By Clint Boulton  |  Posted 2011-10-26 Print this article Print

Call quality on T-Mobile's S II was solid overall though nothing to rave about.

For some reason-maybe the bigger screen produced bigger soft keys on the phone's virtual keyboard-I had a really easy time using the Swype gesture input application on this SII, where it is preintegrated and accessible via a single button tap on the keyboard, as it is on most Android smartphones.

The 8MP camera with 1080p high-definition video capture performed exceedingly well, as did the preinstalled Qik video chat application, thanks to the 2MP front-facing camera.

Another big difference between T-Mobile's S II and the other models is its inclusion of near-field communication tag-reading capabilities. But good luck finding good cause or opportunity to test this tool. I suspect it will eventually make the S II a good vector for the Google Wallet application, but neither T-Mobile nor Google have played up any such relationship yet.
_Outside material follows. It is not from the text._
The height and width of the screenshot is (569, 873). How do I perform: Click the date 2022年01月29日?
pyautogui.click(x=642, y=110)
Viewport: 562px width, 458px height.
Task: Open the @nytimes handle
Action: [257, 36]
Additionally, T-Mobile S II's battery life exceeded 1,800 mAh, compared with Sprint's S II at and AT&T's own pedestrian 1,650-mAh battery. I used it for a full nine hours before it burned down, though I did something different this time: I didn't watch a single Netflix movie or TV episode and not a single YouTube clip.

Instead, I tasked the battery purely with only email and normal Web browsing, as well as a handful of social media applications, including Facebook, Twitter, Google+ and Google Reader. I took some pictures. Overall, I stayed completely away from video play, which wreaks havoc on smartphones, especially on 4G Long-Term Evolution devices like the S IIs.

Storage on this T-Mobile model is excellent, offering 16GB of onboard memory, expandable to 48GB with a 32GB media card.

I can recommend the device to a T-Mobile user looking to upgrade, though the uncertainty surrounding the company's future must give existing or prospective new subscribers pause. Sure, you get grandfathered in if AT&T gets T-Mobile, but you need to have a sound comfort level with both carriers. That's my paranoid opinion, anyway.

Bottom line: If you want fast, speedy application access and sound calling and texting and camera capabilities, you'd be hard-pressed to do better than the carrier's S II, assuming you live in an area where T-Mobile' 4G network is reliable. That's not me.

I found AT&T's model to work the fastest in my neck of the woods, plus it has a more modest 4.3-inch screen. Ma Bell still makes my favorite S II.